I had been working to advance federal climate policy since 2008. I lived through the demise of the last serious effort to pass a federal climate law in 2009 and 2010. I knew how rare these windows of opportunity to pass meaningful legislation are. And we’d just blown a once-in-a-decade chance. Would we have to wait until the 2030s for our next shot? Could we even survive another decade with the United States standing on the sidelines of the global climate fight?
By July 16, I had apparently had enough time to go through the various stages of grief, arriving at bargaining (or perhaps denial). “It’s just not okay to end like this, with Manchin walking away from the deal and the rest of the caucus just quietly accepting that!” I wrote in a text to a key Senate staffer. “There’s got to be at least a dozen [Senate] members who are furious and could be unwilling to accept that in the end, right?”

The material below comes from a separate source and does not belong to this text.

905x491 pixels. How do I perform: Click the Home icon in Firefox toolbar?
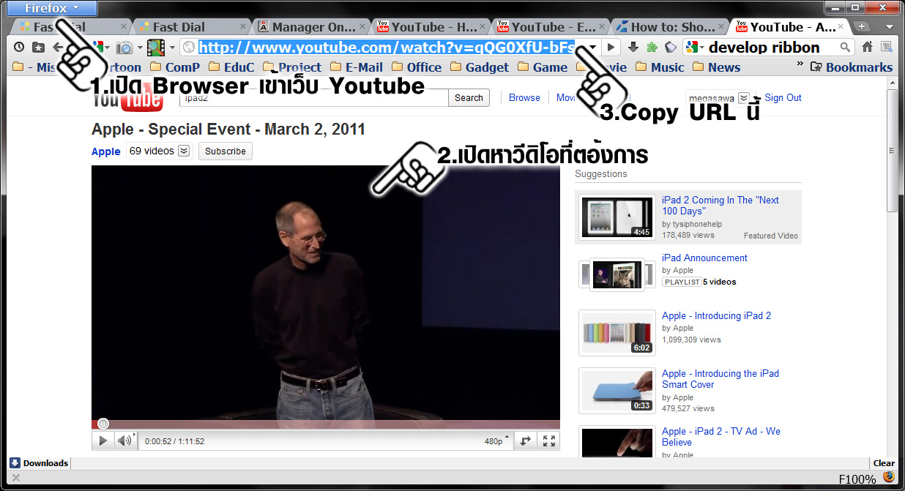coord(867,48)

“Working on it 😄,” the staffer replied.
And just like that, while many gave up and others fumed, staff from just a handful of Senate offices and a rag-tag group of allied individuals and advocacy groups got back to what we’d been doing since the start: doggedly working the problem to find some way to passage.
Even then, I had very little faith our efforts would succeed. I just knew that the game clock had a few seconds left on it, time enough to run a couple more Hail Mary plays, and I wanted to be able to look my kids in the eye some day and say, “We failed, but we truly tried everything we could.”
So we got back to work.
So how did we get Manchin back to the negotiating table?
From my limited perspective, three things worked.
First, the concern that climate spending would stoke inflation was bogus. The budget deal under negotiation was doubly paid for, raising twice as much new revenue as it spent. What’s more, the spending plan was estimated to be in the ballpark to $30 to $50 billion per year spread over a decade, or less than 1% of our roughly six trillion dollar federal budget.
The climate spending was peanuts, and any honest macroeconomist would say that the budget deal would have a mild, fiscally contractionary effect at best or no effect on inflation at worst. Plus, the proposals specifically took aim at two key drivers of inflation: health care costs and energy costs.
Either Manchin was honest in his inflation fears but misappreciating the issues, or he was trying to give himself cover to scuttle the bill.
Our so-called “Never Give Up Caucus” took him at face value. To address his inflation concerns, allies succeeded in getting inflation-hawk-in-chief Larry Summers, the conservative leaning Penn-Wharton Budget Model team, and the deficit hawkish head of the Committee for a Responsible Federal Budget to tell Manchin (and the press) that the deal would cut the deficit and not raise prices.
Second, the many vested interests that stood to gain from the clean energy package were mobilized and pushed Manchin hard not to leave them high and dry.
This was always a key part of the political strategy of the clean energy package: rather than focus on pricing carbon emissions and making fossil energy more expensive (as Congress had attempted in 2009), the budget bill would instead provide a wide-ranging set of direct subsidies — tax credits, grants, loan programs — to make climate-friendly technologies cheaper and help build up manufacturing of clean energy components in the U.S. Concentrated beneficiaries create organized power to back the bill. That was the theory, and it was time to put it to the test.
The pressure campaign to get Manchin back to the table was “across the board,” according to National Wildlife Federation CEO Collin O’Mara, who was one of the most dogged and effective organizers during those pivotal final days.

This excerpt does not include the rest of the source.